Should the GOP help fund Obamacare?
They're not going to but maybe they should.
The president asked for $1.5 billion more for HHS to implement Obamacare, and even if Congress won't act, HHS will likely be able to get the money from other sources anyway.
The landmark health law may have survived the Supreme Court, countless repeal efforts and a presidential election - but none of that required Republicans to shower money on Obamacare. And with at least 33 states refusing to build the critical health insurance exchanges, the federal government is unexpectedly on the hook to set them up - and short of money to do so.
The White House requested $1.5 billion more for the health law implementation in its budget Wednesday, but health officials know they're not likely to get it.
As past funding requests have been spurned, Health and Human Services officials contend they've been able to cobble together the funds and won't miss the Oct. 1 start of open enrollment in exchanges. Any big delay, or major hitches would be a huge blow to Obamacare and reopen the law to political warfare before the 2014 mid-term elections.
"The Supreme Court has ruled, there has been an election, we intend to implement the law," HHS Secretary Kathleen Sebelius told reporters Wednesday. She acknowledged that without an infusion of new money, she's probably going to have to keep juggling and scrambling to keep it all on track.
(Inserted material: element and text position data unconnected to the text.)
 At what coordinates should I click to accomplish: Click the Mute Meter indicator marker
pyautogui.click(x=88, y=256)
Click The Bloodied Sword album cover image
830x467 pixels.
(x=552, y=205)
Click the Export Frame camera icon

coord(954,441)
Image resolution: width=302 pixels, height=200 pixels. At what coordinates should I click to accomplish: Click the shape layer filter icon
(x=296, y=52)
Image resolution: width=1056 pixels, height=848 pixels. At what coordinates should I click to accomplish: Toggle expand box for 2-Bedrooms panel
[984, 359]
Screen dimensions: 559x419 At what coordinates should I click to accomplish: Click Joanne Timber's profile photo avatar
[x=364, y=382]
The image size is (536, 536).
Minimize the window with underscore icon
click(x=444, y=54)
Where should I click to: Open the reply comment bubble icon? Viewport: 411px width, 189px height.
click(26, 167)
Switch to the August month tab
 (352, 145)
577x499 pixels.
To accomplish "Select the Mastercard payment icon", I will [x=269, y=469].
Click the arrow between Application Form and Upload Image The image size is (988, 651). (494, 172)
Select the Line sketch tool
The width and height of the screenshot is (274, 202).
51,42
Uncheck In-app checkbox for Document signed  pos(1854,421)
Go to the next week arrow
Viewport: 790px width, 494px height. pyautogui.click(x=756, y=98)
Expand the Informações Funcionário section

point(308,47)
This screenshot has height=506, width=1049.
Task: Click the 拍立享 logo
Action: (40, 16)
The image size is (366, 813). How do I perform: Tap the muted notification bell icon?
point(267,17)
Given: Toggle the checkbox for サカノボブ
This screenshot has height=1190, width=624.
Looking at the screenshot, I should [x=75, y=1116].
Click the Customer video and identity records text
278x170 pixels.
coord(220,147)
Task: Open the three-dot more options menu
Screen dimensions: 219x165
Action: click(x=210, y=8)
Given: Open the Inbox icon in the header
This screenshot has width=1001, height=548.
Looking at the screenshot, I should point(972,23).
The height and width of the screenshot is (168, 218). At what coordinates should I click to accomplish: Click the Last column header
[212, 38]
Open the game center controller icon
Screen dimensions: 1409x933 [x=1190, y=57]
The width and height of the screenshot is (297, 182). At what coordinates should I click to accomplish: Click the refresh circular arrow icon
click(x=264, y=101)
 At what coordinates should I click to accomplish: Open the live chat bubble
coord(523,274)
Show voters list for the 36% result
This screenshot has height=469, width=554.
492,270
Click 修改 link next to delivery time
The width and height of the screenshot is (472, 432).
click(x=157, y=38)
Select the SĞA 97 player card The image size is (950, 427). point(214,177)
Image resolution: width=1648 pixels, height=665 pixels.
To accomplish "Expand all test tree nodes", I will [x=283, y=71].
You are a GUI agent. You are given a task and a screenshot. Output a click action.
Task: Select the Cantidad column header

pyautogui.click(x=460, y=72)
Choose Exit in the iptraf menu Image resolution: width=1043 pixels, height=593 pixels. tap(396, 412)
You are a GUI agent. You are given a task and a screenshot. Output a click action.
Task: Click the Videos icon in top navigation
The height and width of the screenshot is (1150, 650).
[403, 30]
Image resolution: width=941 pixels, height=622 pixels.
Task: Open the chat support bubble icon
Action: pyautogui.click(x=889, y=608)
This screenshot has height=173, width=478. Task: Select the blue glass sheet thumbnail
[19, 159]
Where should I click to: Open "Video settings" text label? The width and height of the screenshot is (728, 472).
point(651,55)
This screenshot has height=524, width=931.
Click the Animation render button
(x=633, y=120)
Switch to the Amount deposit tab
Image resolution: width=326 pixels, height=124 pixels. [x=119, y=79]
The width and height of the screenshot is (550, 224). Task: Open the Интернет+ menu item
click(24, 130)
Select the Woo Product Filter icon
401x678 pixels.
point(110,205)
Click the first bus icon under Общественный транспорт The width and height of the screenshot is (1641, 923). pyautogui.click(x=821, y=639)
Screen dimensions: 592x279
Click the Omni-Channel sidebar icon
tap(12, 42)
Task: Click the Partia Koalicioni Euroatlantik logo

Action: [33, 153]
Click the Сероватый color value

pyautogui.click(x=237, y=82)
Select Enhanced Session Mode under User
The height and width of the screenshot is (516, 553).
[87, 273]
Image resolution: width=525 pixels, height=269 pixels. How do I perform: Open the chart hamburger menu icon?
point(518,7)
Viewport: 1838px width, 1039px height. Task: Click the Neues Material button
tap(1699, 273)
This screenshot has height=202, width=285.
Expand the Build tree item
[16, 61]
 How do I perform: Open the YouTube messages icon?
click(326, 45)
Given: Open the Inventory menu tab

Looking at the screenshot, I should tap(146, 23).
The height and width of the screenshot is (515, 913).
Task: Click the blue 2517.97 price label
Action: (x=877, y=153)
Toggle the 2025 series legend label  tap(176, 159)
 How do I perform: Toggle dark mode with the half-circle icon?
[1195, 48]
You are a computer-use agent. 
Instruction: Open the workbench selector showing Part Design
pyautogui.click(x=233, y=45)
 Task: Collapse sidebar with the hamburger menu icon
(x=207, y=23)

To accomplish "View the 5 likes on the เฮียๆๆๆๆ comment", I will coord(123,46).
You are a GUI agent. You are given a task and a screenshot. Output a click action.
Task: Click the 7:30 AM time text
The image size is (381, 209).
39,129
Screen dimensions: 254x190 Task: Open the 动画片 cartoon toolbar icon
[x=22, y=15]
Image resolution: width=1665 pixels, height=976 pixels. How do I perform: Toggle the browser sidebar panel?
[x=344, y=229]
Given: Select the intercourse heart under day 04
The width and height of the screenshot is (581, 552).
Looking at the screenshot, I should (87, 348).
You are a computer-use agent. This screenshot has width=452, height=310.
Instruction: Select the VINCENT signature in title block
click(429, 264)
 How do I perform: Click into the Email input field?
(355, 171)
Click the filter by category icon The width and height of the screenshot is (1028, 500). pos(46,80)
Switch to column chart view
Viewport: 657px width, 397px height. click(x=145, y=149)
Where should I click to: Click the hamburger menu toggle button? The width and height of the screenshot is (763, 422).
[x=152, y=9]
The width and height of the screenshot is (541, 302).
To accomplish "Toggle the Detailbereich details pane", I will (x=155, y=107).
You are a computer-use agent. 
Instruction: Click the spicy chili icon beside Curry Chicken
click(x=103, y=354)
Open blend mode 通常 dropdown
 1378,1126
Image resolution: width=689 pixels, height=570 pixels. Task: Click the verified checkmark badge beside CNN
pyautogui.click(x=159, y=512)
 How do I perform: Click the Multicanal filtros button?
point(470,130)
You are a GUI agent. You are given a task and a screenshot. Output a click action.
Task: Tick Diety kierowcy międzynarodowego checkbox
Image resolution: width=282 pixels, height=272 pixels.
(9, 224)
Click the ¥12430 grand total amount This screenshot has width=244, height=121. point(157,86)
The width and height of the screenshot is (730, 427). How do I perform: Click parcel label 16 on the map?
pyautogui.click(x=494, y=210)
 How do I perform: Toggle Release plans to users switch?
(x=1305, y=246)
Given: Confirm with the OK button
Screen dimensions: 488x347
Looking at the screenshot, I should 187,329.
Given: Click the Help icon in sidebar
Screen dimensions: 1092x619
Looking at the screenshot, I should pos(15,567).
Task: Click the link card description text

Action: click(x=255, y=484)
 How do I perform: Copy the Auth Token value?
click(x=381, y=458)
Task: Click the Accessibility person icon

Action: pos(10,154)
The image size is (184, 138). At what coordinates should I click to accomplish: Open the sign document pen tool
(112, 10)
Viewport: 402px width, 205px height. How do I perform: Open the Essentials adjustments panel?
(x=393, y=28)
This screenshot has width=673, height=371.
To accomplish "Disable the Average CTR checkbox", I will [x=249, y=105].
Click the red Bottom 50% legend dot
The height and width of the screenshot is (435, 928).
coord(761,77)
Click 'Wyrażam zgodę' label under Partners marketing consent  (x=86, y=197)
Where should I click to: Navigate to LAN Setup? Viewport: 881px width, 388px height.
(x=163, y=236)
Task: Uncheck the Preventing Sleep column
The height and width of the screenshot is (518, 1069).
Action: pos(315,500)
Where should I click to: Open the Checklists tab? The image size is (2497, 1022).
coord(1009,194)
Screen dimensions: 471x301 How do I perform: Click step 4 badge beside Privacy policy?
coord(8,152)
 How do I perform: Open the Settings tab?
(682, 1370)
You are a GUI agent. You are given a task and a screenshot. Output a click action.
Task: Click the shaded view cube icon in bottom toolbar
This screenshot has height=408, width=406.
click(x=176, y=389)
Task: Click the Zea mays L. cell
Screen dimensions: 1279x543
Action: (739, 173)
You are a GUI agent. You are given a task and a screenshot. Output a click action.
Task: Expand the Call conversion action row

HHS to date hadn't been very specific about how it's been moving ahead - even when lawmakers asked. But Sebelius told reporters that the department hadn't yet spent the full $1 billion that was initially allocated for implementation - a figure that was decided on long before the states balked at exchange-building. Sebelius said the department had been "judicious" in spending it, and officials said approximately $235 million is left in that fund.
In addition, like other Cabinet secretaries, Sebelius has some discretion over certain department accounts, and she has also dipped into a public health and prevention fund that's part of the health law.
The money for the 17 states and Washington DC doing their own exchanges isn't such a challenge: The health law basically gave them a blank check. HHS expects to send out another $4 billion in exchange grants between the 2013 and 2014 fiscal years.
If Sebelius is going to get the money anyway, why give the Democrats an opening to claim Republican "obstructionism" when October 1 rolls around and everything blows up?
Give HHS the cash - it's only rope to hang themselves with. Even with the funds, HHS will probably not have all the exchanges up and running by October 1. And if they are, the glitches, the confusion, the madness of a 21 page application for subsidies -- all that and more will do a far better job of making the case to repeal the law than anything Congressional Republicans can do to gum up the works by refusing to fund implementation.
If the Democrats blame GOP stubborness for Obamacare SNAFUs, it will be a hard sell but it is likely to work with some voters anyway. We should take the issue entirely off the table by giving HHS what they want.